Javier Santos1,2,3,4*†
Giovanni Barbara5,6†- 1Laboratory of Neuro-Immuno-Gastroenterology, Digestive System Research Unit, Vall d'Hebron Institut de Recerca (VHIR), Vall d'Hebron Hospital Universitari, Barcelona, Spain
- 2Department of Gastroenterology, Vall d'Hebron Hospital Universitari, Barcelona, Spain
- 3Facultad de Medicina, Universitat Autònoma de Barcelona, Bellaterra, Spain
- 4Centro de Investigación Biomédica en Red de Enfermedades Hepáticas y Digestivas (CIBERHED), Instituto de Salud Carlos III, Madrid, Spain
- 5IRCCS Azienda Ospedaliero-Universitaria di Bologna, Bologna, Italy
- 6Department of Medical and Surgical Sciences, University of Bologna, Bologna, Italy
Editorial on the Research Topic
Human Intestinal Permeability, Mucosal Inflammation and Diet
Intestinal permeability is a physiological function of the gut intended to regulate selectively the traffic of small and large molecules across in order to differentiate self from non self. This ability will determine the establishment of intestinal homeostasis or, in the case of relevant dysfunction, the presumed appearance of local immuno-inflammatory responses. If the dysfunction is perpetuated over time, neuro-immuno-endocrine and microbiota counter-responses shall be generated that could putatively lead to abnormal motor, sensory and secretory responses. There are numerous recent and converging evidences indicating that this cascade of pathophysiological events could be closely involved in the origin of the major symptoms of many digestive diseases, particularly functional bowel disorders, also known today as disorders of gut-brain interaction, but also celiac disease, inflammatory bowel disease, colon cancer, liver cirrhosis and some extra-intestinal disorders such as diabetes mellitus and obesity.

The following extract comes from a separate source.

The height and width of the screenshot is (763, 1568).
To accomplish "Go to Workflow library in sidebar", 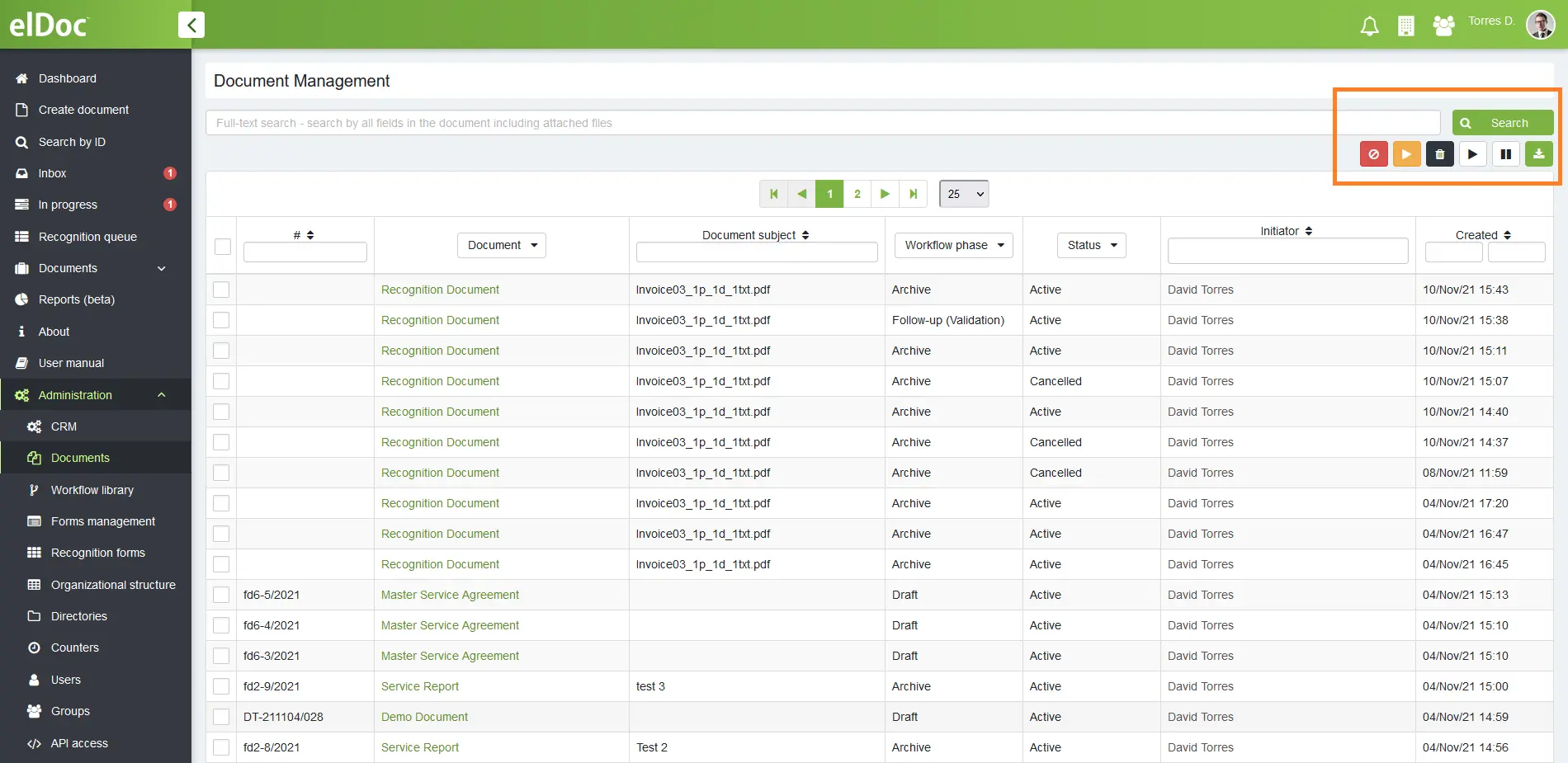I will tap(92, 490).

However, the final and incontrovertible demonstration of the participation and order of the sequence of events described is not yet available. Of particular debate is whether barrier dysfunction is a primary event or a bystander phenomenon in the pathophysiology of those diseases. For this reason, intestinal permeability has become one of the hottest topics in modern gastroenterology. The existence of uncertainties has also given rise to an increasingly extensive pseudoscientific and grandiloquent dissemination in the media and social networks of the role of intestinal permeability in numerous pathologies, digestive and systemic, and even to the generation of a fictitious syndrome called the “leaky gut”. Moreover, through this massive propaganda, countless therapeutic approaches and magical solutions to dozens of clinical problems are proposed, which confuse patients and doctors and, for the most part, lack a solid scientific basis.
To help the reader have a better ability to discern the real from the unreal, we have prepared a series of concatenated articles under the Research Topic “Human Intestinal Permeability, Mucosal Inflammation and Diet”.
In the first of these articles, Barbara et al., describes the main mediators and molecular mechanisms governing the passage of luminal solutes and ions across the intestinal epithelial barrier. Authors provide an excellent description of the role of major components of the intestinal epithelial barrier: the mucus layer, the intercellular junctions, the gut immune system and the microbiota and their interplay in regulating the two principal routes of transport, the paracellular and the transcellular pathways to maintain barrier integrity. In the final part of their article, authors review the growing evidence implicating intestinal dysbiosis, immune activation, and barrier dysfunction in several human diseases, including irritable bowel syndrome, inflammatory bowel disease, and gluten-related conditions and analyze briefly the potential beneficial role of some nutritional molecules, including vitamin D, glutamine and short-chain fatty acids to regulate intestinal permeability.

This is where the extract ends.